The Beehive: the official blog of the Massachusetts Historical Society

The Hoosac Tunnel Completed

"…to write a history of the Hoosac Tunnel in all its details would be an almost endless task. The legislative bills and hearings, the reports of committees, remonstrances and private pamphlets on the subject, if stacked up in an orderly pile, would rival the size of the mountain itself." (Orson Dalrymple, History of the Hoosac Tunnel 3.)

One of the benefits of creating these blog posts is the opportunity to gain some background on topics that were previously unfamiliar to me. While the research does not go into a great deal of depth, it is a good way to get some “quick and dirty” facts and to expand familiarity with the great collections here at the MHS.

And today’s topic is no exception. When initially given the assignment, the name itself, the Hoosac Tunnel, was not completely unfamiliar to me, but there was absolutely no background knowledge in my mind to illustrate it.

So, a few specifics: the Hoosac Tunnel is about 4.75 miles long and is located between Florida, Mass. and North Adams, Mass. It cuts through the Hoosac Range, a southern extension of Vermont’s Green Mountains. It was a part of the Boston and Maine Railroad, connecting Boston to Troy, New York by way of Greenfield, Mass. This rail system is now part of the Pan Am Railways network.
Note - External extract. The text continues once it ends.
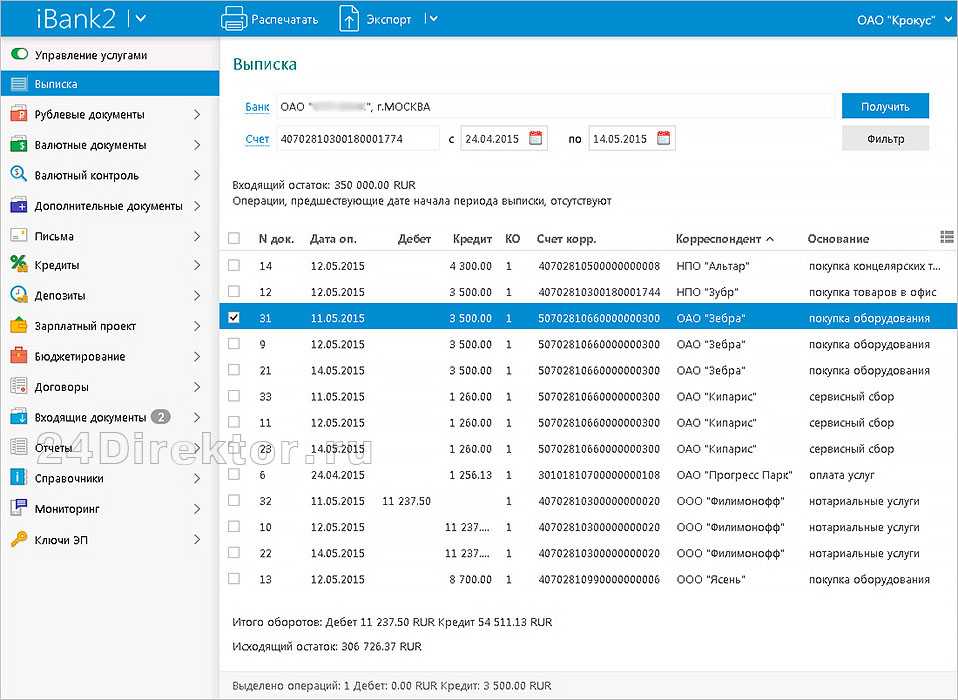Click the Экспорт upload icon
This screenshot has width=958, height=700.
pyautogui.click(x=349, y=18)
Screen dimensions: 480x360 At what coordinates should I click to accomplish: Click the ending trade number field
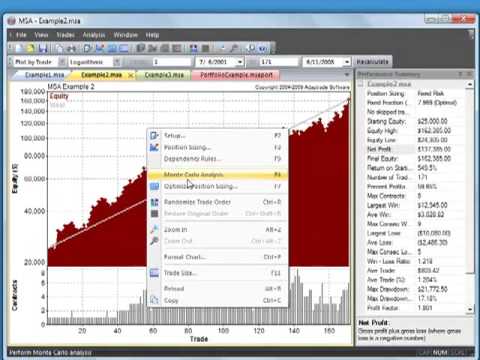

While the physical work of creating the tunnel started in 1851, the original planning for a new route across Massachusetts began as early as 1819 with discussion of a canal project, which, even then, proposed a tunnel through the Hoosac Range. Over time, proposals and ideas morphed and the national rail building craze turned the canal project into a tunnel project, with formal fundraising beginning in 1848.

Ambiguous beginnings were matched by indefinite endings, and the completion of the Hoosac Tunnel included many firsts: the first work train passed through on 9 February 1875. In that same year the first freight train passed through on 5 April, and the first passenger train on 13 October. The work was totally finished in 1877 with the completion of the stone facing on the east portal. But the reason that the tunnel gets our attention today is that on 27 November 1873 the center of the tunnel was opened, joining the eastern and western halves. With the final blast, the longest tunnel in the western hemisphere (second in the world) was finally completed. It would hold this title until 1916.

And that is the quick and dirty of the Hoosac Tunnel.

If you would like to find out more about this impressive feat of engineering in Massachusetts History, visit the MHS website to search our online catalog, ABIGAIL, and search for the subject “Hoosac Tunnel” and find out what resources we have available! 

permalink | Published: Sunday, 27 November, 2011, 8:00 AM


Dec 1, 2011, 8:22 pm

Jim Hinchen

what is the derivation of the name Hoosac?

Dec 2, 2011, 7:15 am

D. Hinchen

The best information on the name that I could find is as follows:

"Hoo-sick or Hosac, place of stones according to Ruttenber, who derived it from hussun, 'stone,' and ack, 'place' thence, 'stony place' by contraction. He also said that one of the first patents spoke of a tract 25 miles northeast of Albany, 'known by the Indian name of Hoosack.' The name of an early settler was said to be Alexander Hosack, but he may have been so called from his place of residence. The Hoosick patent, in this and Washington county, was granted to Maria van Rensselaer and others in 1688. The Mohawks spoke of it as Hoosick in 1664, but it is undoubtedly an Algonquin word, and has been defined 'along the kettle.'"

Beauchamp, William Martin. "Aboriginal place names of New York," Albany: New York State Education Department, 1907, p.181.